Appellant complains of the issue of contributory negligence as submitted by the court in that it groups in one issue a number of acts and derelictions separately pleaded by the appellant as constituting contributory negligence on the part of appellee, and which acts were either admitted or proved.

It will be noted that the court in submitting the issue of contributory negligence assumed, as we view it, in appellant’s favor, that appellee did not stop and look and listen, or stop and look or listen after he left the ditch in going on to the crossing. These facts having been assumed by the court, the only ultimate fact-question submitted to the jury in said issue was whether appellee was guilty of contributory negligence. The definition given of contributory negligence in connection with said issue made it impossible, we think, for the jury to have misunderstood the meaning of the issue they were called upon to answer. The assignment is therefore overruled.

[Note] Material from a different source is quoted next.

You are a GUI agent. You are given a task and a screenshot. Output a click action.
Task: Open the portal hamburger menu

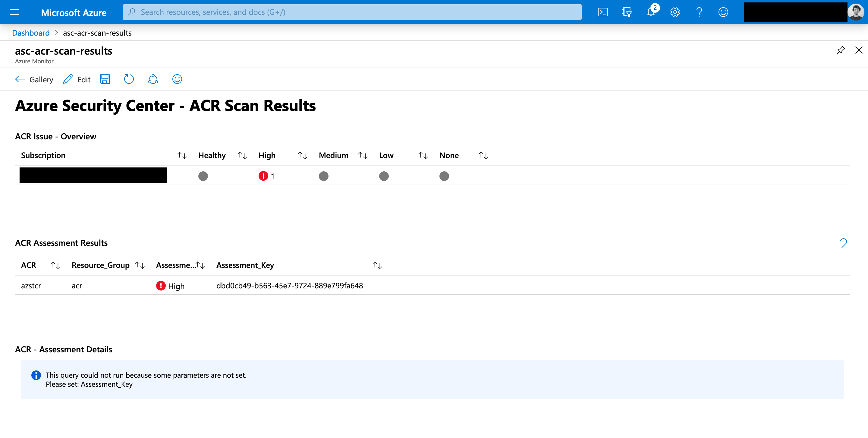tap(14, 12)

Appellee insists that if the issue on contributory negligence was incorrectly submitted by the court, appellants could, not be heard to complain for the reason that the special issues requested by it were incorrect and not entitled to be' given 'by the court.

It may be that said issues are subject to some of the criticisms announced by Judge Speer in the case of Freeman v. Galveston, H. & S. A. Ry. Co. (Tex. Com. App.) 285 S. W. 607, but the view we have taken of the issue as submitted by the court makes a discussion of this question unnecessary.

There is, in our opinion, an abundance of conflicting evidence in the record on the issues of negligence in failing to blow the .whistle and as to such failure being the proximate cause of the injury, and we therefore overrule the contention that the evidence on those issues is insufficient to support the jury’s findings.

There are other assignments of error, but the disposition made of those discussed make it unnecessary to pass upon the remaining ones.

Finding no error in the judgment of the trial court, the judgment is affirmed.